Un cielo azul líquido. Las nubes avanzan como si fueran humo. De fondo se oyen las voces de unos chicos haciendo deporte. La noche se precipita y solo nos deja ver la luz de una farola.
Así comienza Elephant, anocheciendo.
El día siguiente será un día otoñal de sol débil, con las hojas de los árboles cubriendo las aceras. Uno más, en apariencia.
John tendrá que lidiar con su padre alcohólico, Elías seguirá haciendo fotografías para completar su portafolio, Nathan se reunirá con su novia después del entrenamiento, Michelle tratará de sobrevivir otra jornada a pesar de sus complejos...

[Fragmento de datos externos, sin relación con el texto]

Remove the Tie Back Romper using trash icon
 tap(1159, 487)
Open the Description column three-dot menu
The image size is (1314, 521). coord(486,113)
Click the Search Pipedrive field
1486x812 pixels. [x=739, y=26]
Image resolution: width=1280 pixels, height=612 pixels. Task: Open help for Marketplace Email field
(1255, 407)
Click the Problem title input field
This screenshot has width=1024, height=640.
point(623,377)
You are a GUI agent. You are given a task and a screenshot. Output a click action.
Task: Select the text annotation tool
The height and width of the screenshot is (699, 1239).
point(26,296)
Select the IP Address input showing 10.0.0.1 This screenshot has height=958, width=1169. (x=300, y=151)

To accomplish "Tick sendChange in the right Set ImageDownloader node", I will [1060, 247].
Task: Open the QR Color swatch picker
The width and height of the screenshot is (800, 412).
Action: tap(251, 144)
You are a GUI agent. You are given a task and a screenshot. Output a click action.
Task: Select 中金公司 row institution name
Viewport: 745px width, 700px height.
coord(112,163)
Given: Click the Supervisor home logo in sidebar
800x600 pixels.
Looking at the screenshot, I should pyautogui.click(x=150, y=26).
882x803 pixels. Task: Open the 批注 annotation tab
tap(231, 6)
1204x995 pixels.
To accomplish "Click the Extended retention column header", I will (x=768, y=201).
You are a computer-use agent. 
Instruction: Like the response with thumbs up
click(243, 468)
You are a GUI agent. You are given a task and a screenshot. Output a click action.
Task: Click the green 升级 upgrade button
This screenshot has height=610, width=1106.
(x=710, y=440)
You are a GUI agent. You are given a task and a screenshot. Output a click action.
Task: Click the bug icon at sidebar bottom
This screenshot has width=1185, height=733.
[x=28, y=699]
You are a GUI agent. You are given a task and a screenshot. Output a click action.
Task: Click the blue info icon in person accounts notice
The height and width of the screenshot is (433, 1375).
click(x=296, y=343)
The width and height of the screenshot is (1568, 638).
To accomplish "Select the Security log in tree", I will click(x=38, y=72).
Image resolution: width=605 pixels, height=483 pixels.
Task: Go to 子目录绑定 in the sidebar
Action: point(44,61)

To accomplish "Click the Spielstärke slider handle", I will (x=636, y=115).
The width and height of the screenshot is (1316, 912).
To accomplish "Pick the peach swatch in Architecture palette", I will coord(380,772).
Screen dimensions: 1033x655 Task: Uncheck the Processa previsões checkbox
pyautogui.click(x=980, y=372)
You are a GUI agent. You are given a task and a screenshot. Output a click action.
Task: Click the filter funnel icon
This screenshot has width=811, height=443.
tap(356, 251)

Todo parece tan normal que produce escalofríos. Puede que sea ese instituto, tan silencioso a veces como un templo. Puede que sea porque la cámara nos obliga a perseguir a los personajes por los pasillos, aunque no queramos, de forma hipnótica, sin poder advertirles de lo que va a ocurrir, manteniendo la distancia. La misma distancia que Gus Van Sant mantendrá durante la matanza.
Aquí no hay héroes de última hora ni conatos de discursos grandilocuentes, no hay resoluciones increíbles; por no haber, no hay ni razones de peso evidentes. Tan solo unas cuantas pistas.
El resto es cosa nuestra, pura especulación, exactamente igual que si hubiera ocurrido en los pasillos de nuestro instituto.